Ronald E. Jones, convicted on counts of conspiracy to distribute heroin and possession with the intent to distribute, along with a firearms charge, has been denied an appeal by the United States Court of Appeals’ Eighth District. Jones had argued that his Sixth Amendment right to counsel of his choice and his constitutional right to be present at critical stages of his trial.
In January 2007, the federal Drug Enforcement Agency began investigating a heroin distribution network moving kilograms of the drug from San Diego to St. Louis, Missouri. Phone wiretaps intercepted conversations between Jones and his San Diego supplier concerning the dispatch by Jones of a courier to San Diego to receive the drugs, who then delivered them to be broken down into small quantities for resale.

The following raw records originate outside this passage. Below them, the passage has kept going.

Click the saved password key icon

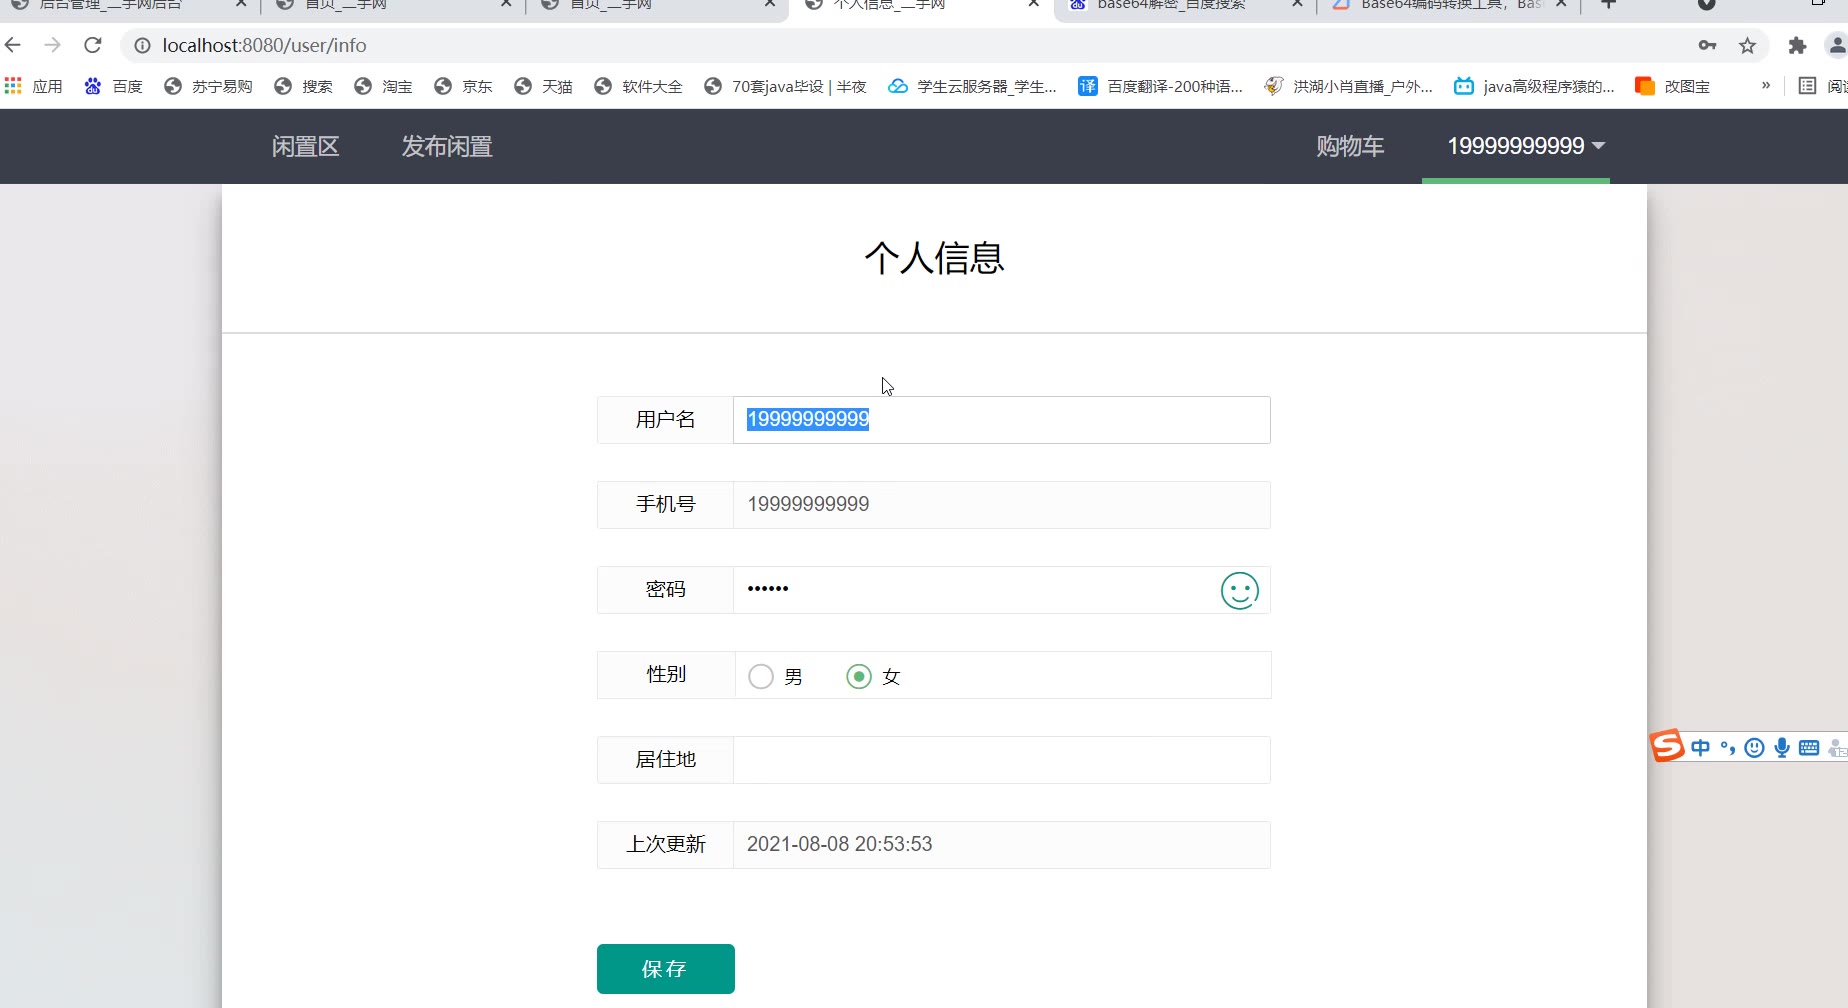[x=1707, y=45]
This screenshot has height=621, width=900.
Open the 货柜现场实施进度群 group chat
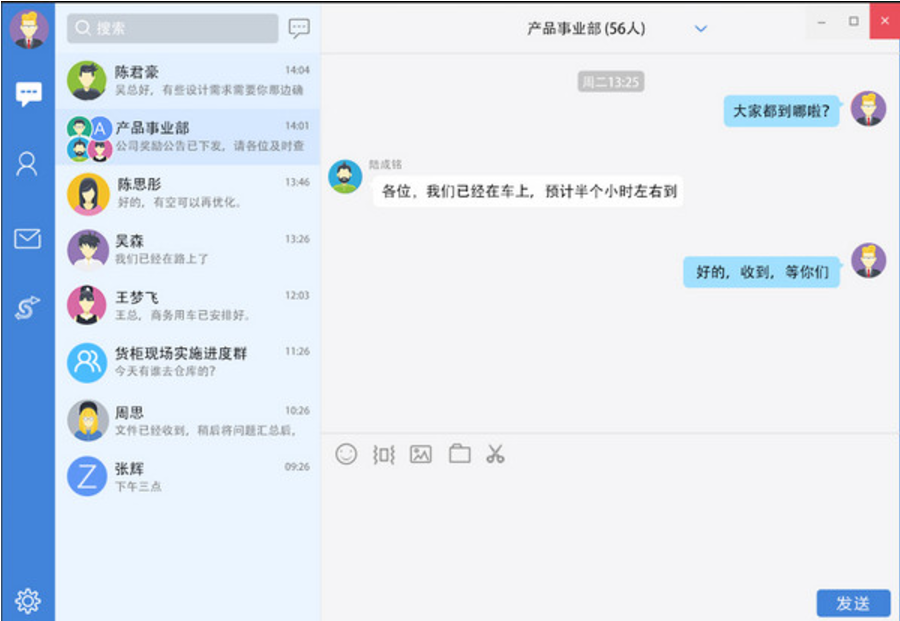190,363
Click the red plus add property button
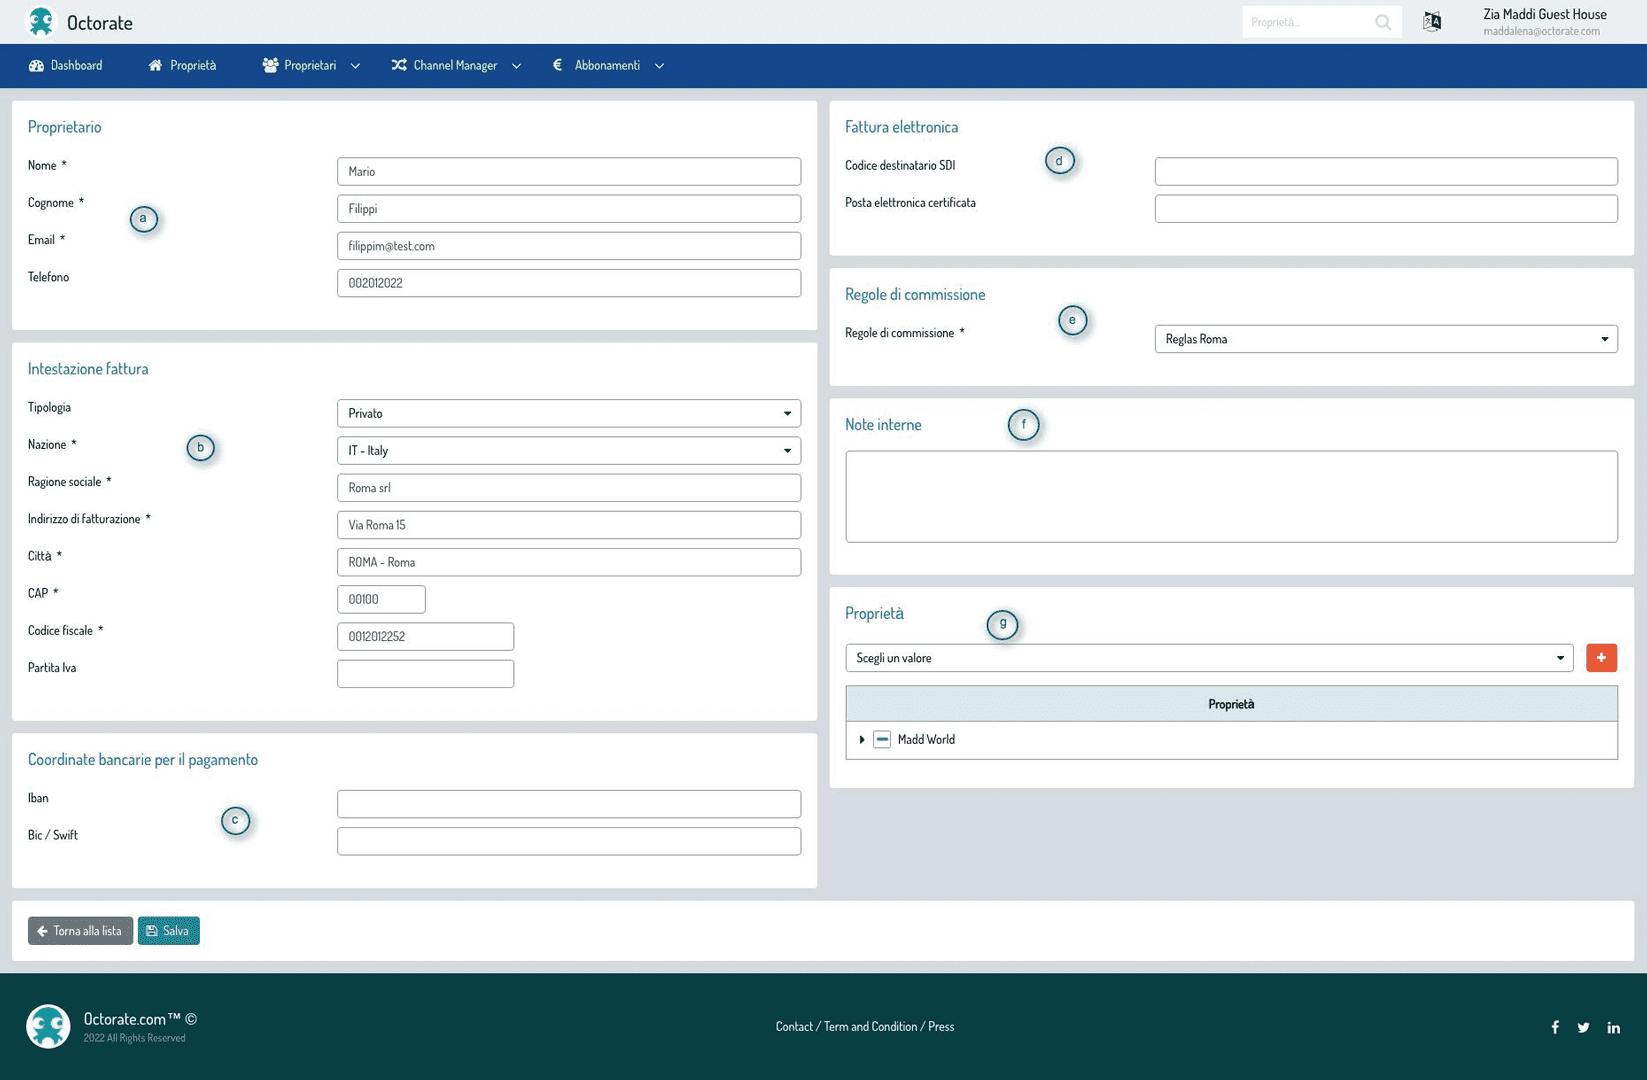Viewport: 1647px width, 1080px height. pos(1600,658)
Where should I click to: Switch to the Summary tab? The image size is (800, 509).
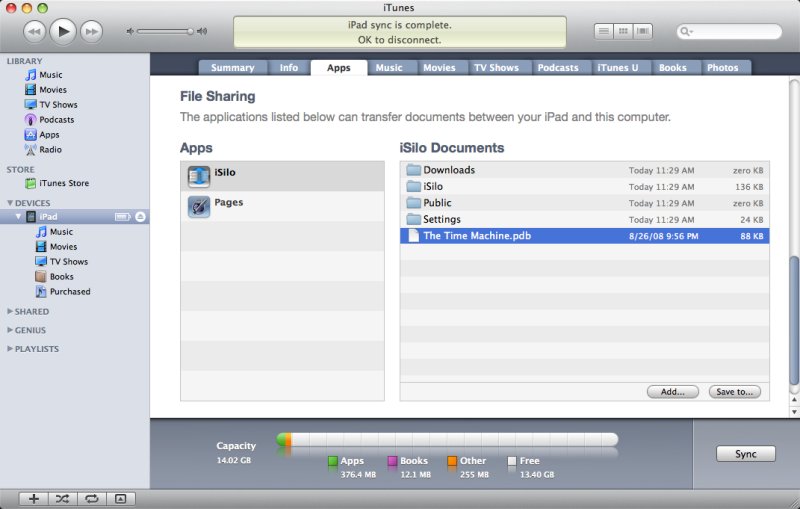tap(233, 68)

He was charged in June of 2008 and retained Rosenblum, Schwartz, Rogers & Glass, P.C. as his defense counsel. In October of that year, Jones moved to suppress any electronic evidence, a move that was denied the following April. In September 2009, a grand jury added a weapons charge related to a firearm another individual who was arrested claimed had been provided to him by Jones.

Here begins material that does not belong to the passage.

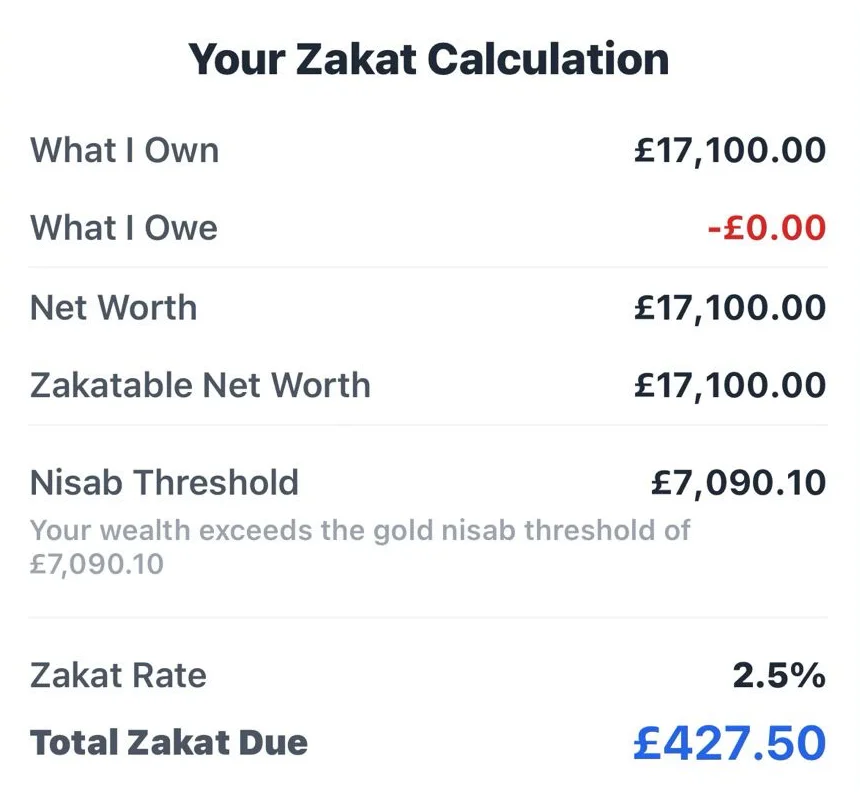
Task: Click the Zakat Rate label
Action: pyautogui.click(x=118, y=675)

A week before his October 26, 2009 trial date, Jones motioned for a continuance of the trial and requested to substitute counsel, stating that his lawyers had refused to file a motion to suppress information about the gun as he’d requested, and that they also refused to make a second attempt to ban incriminating wiretap recordings from the trial. He also claimed his lawyers were unprepared to defend him.
In response, lawyers stated that they were prepared for trial, and that the attempt to suppress the wiretap evidence would be fruitless, given the first denial of the motion. The continuance was denied, and a seven day trial commenced as scheduled.
During deliberation, the jury asked to hear several of the wiretapped recordings. Jones’ attorney agreed to be absent from the courtroom as the tapes were replayed after asking for assurances the correct conversations would be heard, and in the correct order. The appeals court later ruled the precautions taken to ensure proper procedure were sufficient.
After several hours of deliberation, the jury found Jones guilty and he was sentenced to a total 295 months in prison.